US-backed forces have said Islamic State group was living its "final moments" after thunderous shelling on its last scrap of land in eastern Syria prompted 3,000 jihadists to surrender.

Some die-hard IS fighters who stayed to defend the remnants of their "caliphate" struck back with a wave of suicide bombings, according to Kurdish-led Syrian Democratic Forces.

IS once ruled over millions in a swathe of Syria and Iraq, but has since lost all that territory except for a riverside slither in the village of Baghouz near the Iraqi border.

Thousands of men and women have poured out of the pocket in recent weeks, hampering an advance by the US-backed SDF, which has paused its offensive multiple times to allow evacuations.

Supported by US-led coalition air strikes against the jihadists, the SDF resumed artillery shelling on Sunday after warning IS fighters their time was up.

However, clashes have continued as the SDF worked to thwart IS counter-attacks.

According to an SDF official, jihadists were using suicide bombers but his force intercepted them before they reached their target.

The jihadists "made no progress and they were stopped," he said.

"The battle is ongoing and the final hour is now closer than ever," SDF spokesman Mustefa Bali tweeted.

Since December, about 60,000 people have left the last IS temporary fortification, according to Britain-based Syrian Observatory for Human Rights, around a tenth of them suspected jihadists.
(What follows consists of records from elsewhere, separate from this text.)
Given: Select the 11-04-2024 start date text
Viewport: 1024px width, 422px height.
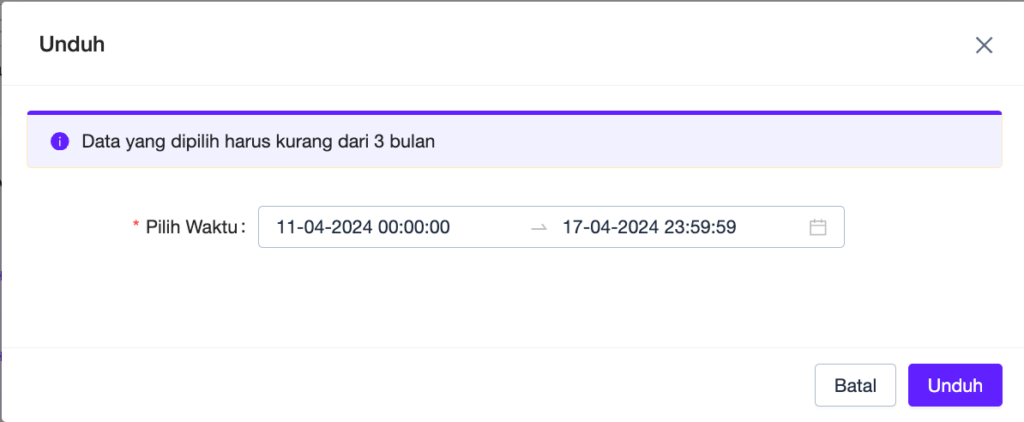Looking at the screenshot, I should 325,227.
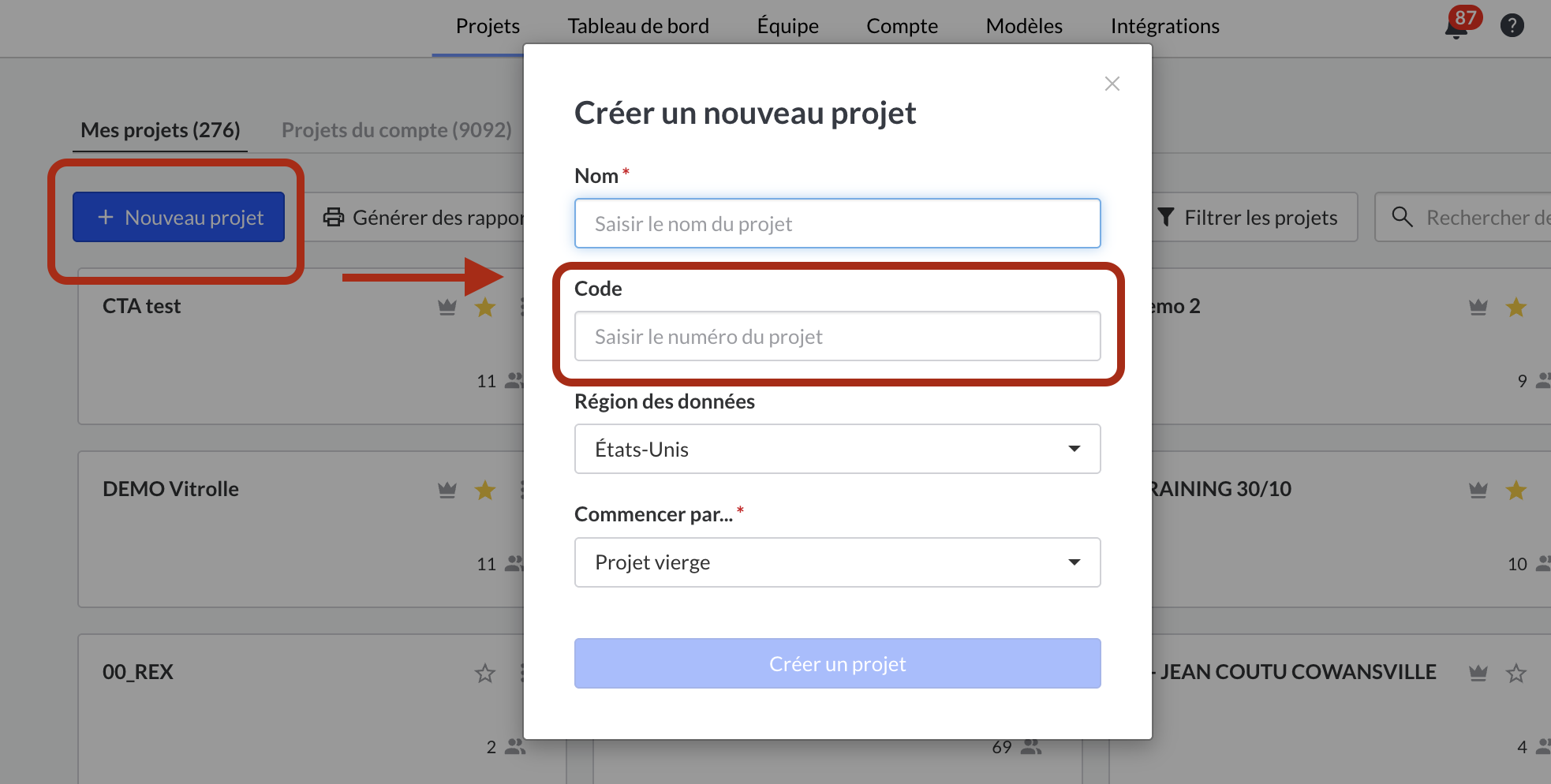This screenshot has width=1551, height=784.
Task: Expand the Région des données dropdown
Action: [x=837, y=449]

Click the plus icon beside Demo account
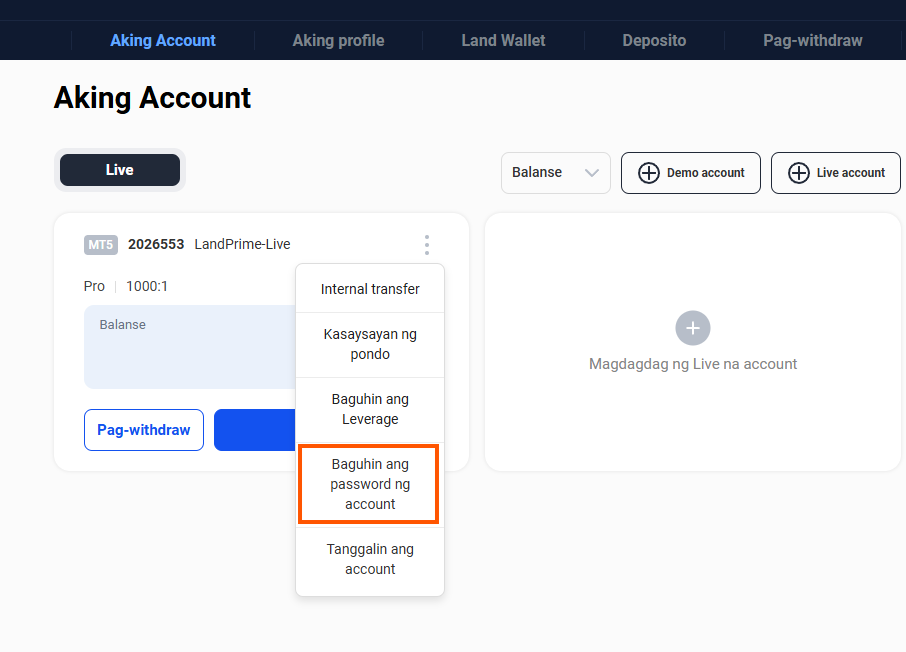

The outpouring has sparked a humanitarian crisis in Kurdish-run camps, which are struggling to accommodate the mass influx of women and children.
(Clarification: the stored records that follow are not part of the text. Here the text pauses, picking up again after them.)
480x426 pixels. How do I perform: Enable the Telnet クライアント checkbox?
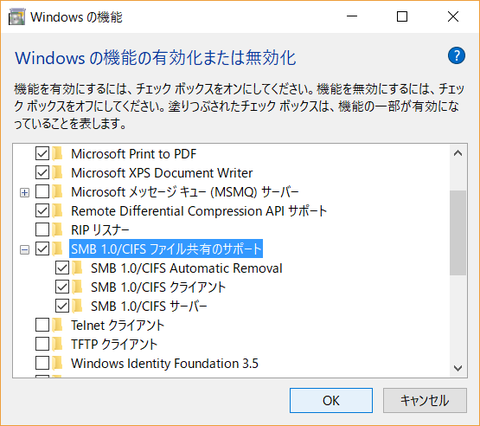(42, 325)
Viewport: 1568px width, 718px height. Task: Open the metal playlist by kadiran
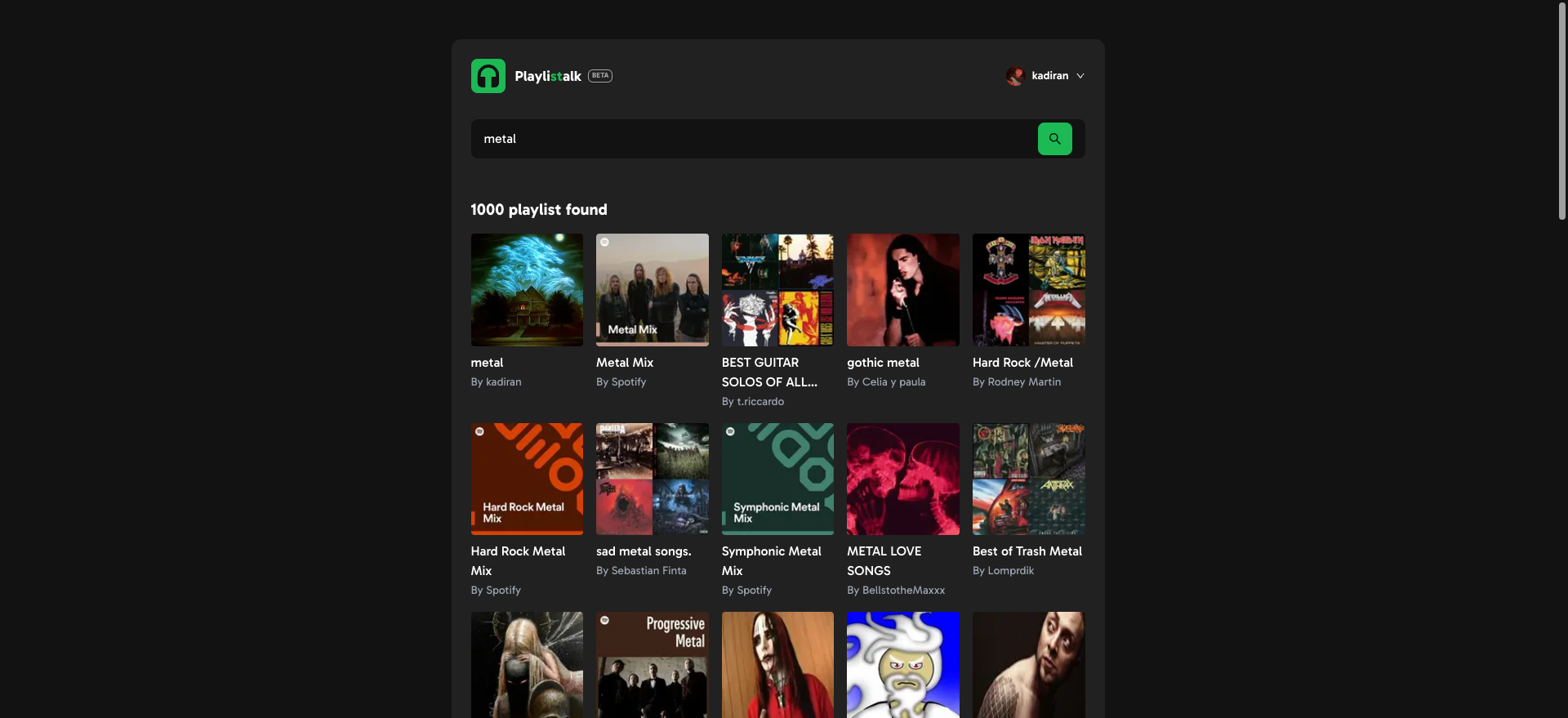[527, 290]
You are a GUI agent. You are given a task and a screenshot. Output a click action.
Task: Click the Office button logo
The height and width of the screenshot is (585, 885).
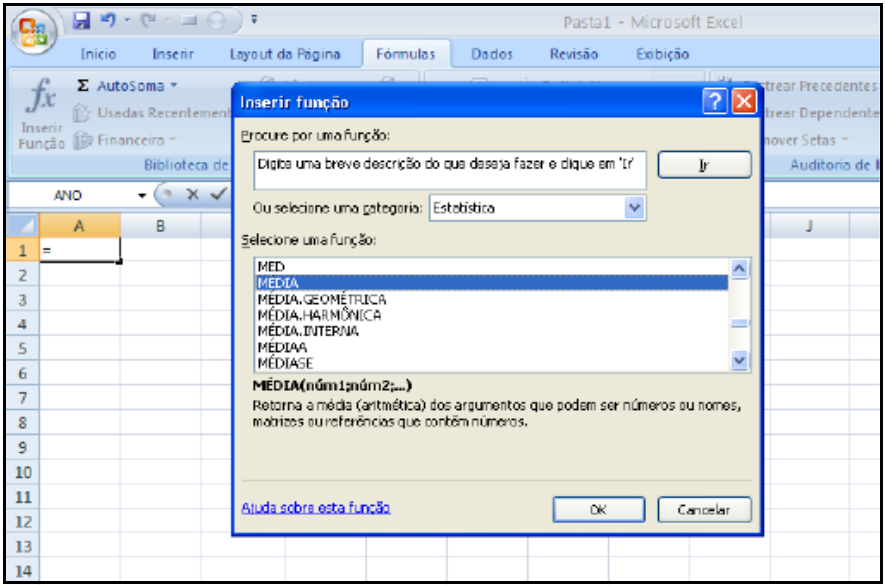33,27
The United Nations food agency appealed yesterday for urgent funding for the Al-Hol camp, which is receiving the bulk of evacuees.

At the height of its brutal rule, IS controlled a stretch of land in Syria and Iraq the size of UK.

The total capture of the Baghouz camp by the SDF would mark the end of the cross-border "caliphate" it proclaimed more than four years ago.

But beyond Baghouz, IS retains a presence in eastern Syria's vast Badia desert and sleeper cells in the northeast.

The jihadists have continued to claim deadly attacks in SDF-held territory in recent months, and the US military has warned of the need to maintain a "vigilant offensive".